Milwaukee Brewers – No. 54
- Pitcher
- Born: May 31, 1999 (age 27) El Dorado Hills, California, U.S.
- Bats: LeftThrows: Left

MLB debut
- May 10, 2024, for the Milwaukee Brewers

MLB statistics (through 2026 season)
- Win–loss record: 7–7
- Earned run average: 3.59
- Strikeouts: 124
- Stats at Baseball Reference

Teams
- Milwaukee Brewers (2024–present);

= Robert Gasser =

American baseball player (born 1999)

Robert Riordan Gasser (born May 31, 1999) is an American professional baseball pitcher for the Milwaukee Brewers of Major League Baseball (MLB). He made his MLB debut in 2024.

==Amateur career==
Gasser grew up in El Dorado Hills, California, and attended Oak Ridge High School. Gasser enrolled at the University of New Mexico and began his college baseball career with the New Mexico Lobos. As a freshman in 2018, he was 2-4 and had a 7.05 ERA over 52 innings pitched. Gasser transferred to San Joaquin Delta College after his freshman year. In his only season with the Mustangs, he went 14-0 with a 2.38 ERA and 139 strikeouts in 102 innings pitched over 18 appearances with 17 starts. Gasser transferred to the University of Houston to play for the Houston Cougars for his remaining collegiate eligibility. In 2020, in 7.1 innings he gave up 9 earned runs. In 2021, Gasser went 6-6 with a 2.63 ERA and 105 strikeouts in 85 2/3 innings pitched and was named first team All-American Athletic Conference.

==Professional career==
===San Diego Padres===
The San Diego Padres selected Gasser with the 71st overall pick in the 2021 Major League Baseball draft. He was assigned to the Rookie-level Arizona Complex League Padres to start his professional career, where he made one appearance before being promoted to the Lake Elsinore Storm of Low-A West.

Gasser began the 2022 season with the High-A Fort Wayne TinCaps and then pitched as well for the Biloxi Shuckers and the Nashville Sounds, posting a collective 7-12 record and 3.94 ERA with 172 strikeouts in 137 innings pitched across 27 starts.

===Milwaukee Brewers===
On August 1, 2022, the Padres traded Gasser, Dinelson Lamet, Taylor Rogers, and Esteury Ruiz to the Milwaukee Brewers for Josh Hader. The Brewers assigned him to the Biloxi Shuckers of the Double-A Southern League. In 2023, playing for the Triple-A Nashville Sounds, Gasser won the International League Pitcher of the Year Award after leading the league with 166 strikeouts and 15 hit batsmen, and posting a 3.79 ERA.

Gasser began the 2024 season back with Triple–A Nashville, going 0-1 and compiling a 5.25 ERA with 17 strikeouts across three starts.
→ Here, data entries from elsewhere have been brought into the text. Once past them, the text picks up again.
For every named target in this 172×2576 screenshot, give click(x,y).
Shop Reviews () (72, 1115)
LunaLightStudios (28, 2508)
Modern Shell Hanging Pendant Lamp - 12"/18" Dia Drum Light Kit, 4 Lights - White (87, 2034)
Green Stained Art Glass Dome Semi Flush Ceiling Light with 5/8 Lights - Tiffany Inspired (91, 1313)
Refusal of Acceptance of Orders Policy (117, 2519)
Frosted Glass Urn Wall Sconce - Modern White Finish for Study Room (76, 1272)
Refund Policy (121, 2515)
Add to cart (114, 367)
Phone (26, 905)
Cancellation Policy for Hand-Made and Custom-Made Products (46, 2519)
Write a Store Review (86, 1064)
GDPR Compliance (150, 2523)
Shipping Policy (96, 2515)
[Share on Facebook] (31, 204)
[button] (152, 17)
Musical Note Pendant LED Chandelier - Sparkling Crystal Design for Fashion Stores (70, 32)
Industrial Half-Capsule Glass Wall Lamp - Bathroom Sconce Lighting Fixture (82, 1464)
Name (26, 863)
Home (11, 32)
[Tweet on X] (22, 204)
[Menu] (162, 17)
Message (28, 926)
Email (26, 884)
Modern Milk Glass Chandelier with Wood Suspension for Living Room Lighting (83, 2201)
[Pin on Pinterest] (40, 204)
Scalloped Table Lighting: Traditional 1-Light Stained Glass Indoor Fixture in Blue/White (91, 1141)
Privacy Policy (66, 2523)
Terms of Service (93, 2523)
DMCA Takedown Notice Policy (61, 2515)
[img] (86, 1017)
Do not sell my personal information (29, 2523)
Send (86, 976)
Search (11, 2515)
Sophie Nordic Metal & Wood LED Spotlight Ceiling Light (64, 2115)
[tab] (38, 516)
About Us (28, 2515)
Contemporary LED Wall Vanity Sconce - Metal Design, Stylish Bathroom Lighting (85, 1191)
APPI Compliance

On May 10, 2024, Gasser was selected to the 40-man roster and promoted to the major leagues for the first time. He made his first MLB start the same day and didn't give up a run across six innings, allowing just two hits, no walks, and striking out four. The Milwaukee Journal-Sentinel called the performance "a Brewers major-league debut for the ages." He continued to have one of the best beginnings to a pitching career in franchise history, becoming the third Brewer since 1984 (along with Brandon Woodruff and Freddy Peralta) to record an ERA below 2.00 in his first four career starts. On June 20, it was announced that Gasser would require season–ending surgery to repair the ulnar collateral ligament in his pitching elbow.

On August 30, 2025, Gasser was activated from the injured list and optioned to Triple-A Nashville. He made two starts for Milwaukee over the remainder of the season, going 0-2 and recording a 3.18 ERA with five strikeouts and four walks across 5 2/3 innings pitched. He pitched twice out of the bullpen in the post-season, and in 2.2 innings gave up 2 earned runs, 6 hits including 2 home runs, and 2 walks while striking out 2 batters.

Gasser was optioned to Triple-A Nashville to begin the 2026 season.

==Personal life==

Actor Vin Diesel is a close friend of Gasser's father Jim, and often attended Gasser's high school games.